[Stored data entries]
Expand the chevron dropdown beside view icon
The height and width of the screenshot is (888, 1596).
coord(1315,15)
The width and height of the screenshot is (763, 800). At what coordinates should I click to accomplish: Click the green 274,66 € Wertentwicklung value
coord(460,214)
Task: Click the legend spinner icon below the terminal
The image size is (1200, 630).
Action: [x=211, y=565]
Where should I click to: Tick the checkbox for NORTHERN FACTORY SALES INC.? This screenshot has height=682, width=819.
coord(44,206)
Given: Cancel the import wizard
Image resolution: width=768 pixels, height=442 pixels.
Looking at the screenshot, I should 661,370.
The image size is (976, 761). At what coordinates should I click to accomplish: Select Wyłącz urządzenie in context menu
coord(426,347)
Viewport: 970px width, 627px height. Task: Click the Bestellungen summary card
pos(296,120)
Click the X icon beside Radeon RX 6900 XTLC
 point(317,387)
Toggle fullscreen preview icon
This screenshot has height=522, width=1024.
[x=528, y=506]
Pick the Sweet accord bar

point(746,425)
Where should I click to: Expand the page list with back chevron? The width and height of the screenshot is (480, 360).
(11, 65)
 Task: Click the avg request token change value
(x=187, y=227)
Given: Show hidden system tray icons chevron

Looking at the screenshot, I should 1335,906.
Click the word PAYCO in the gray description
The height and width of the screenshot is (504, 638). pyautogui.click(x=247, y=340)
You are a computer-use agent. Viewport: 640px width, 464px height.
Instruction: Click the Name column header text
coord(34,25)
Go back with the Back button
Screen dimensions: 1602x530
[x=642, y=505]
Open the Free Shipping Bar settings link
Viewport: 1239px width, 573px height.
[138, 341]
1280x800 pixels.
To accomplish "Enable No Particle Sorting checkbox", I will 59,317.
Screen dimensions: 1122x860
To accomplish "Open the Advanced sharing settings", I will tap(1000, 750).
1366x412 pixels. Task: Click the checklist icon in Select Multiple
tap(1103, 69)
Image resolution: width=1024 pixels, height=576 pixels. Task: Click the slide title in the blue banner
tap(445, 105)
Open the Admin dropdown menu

Aim of the task: Using the records above, filter out every line that lacks the string "will" and copy the rest.

Your solution:
To accomplish "Enable No Particle Sorting checkbox", I will 59,317.
To accomplish "Open the Advanced sharing settings", I will tap(1000, 750).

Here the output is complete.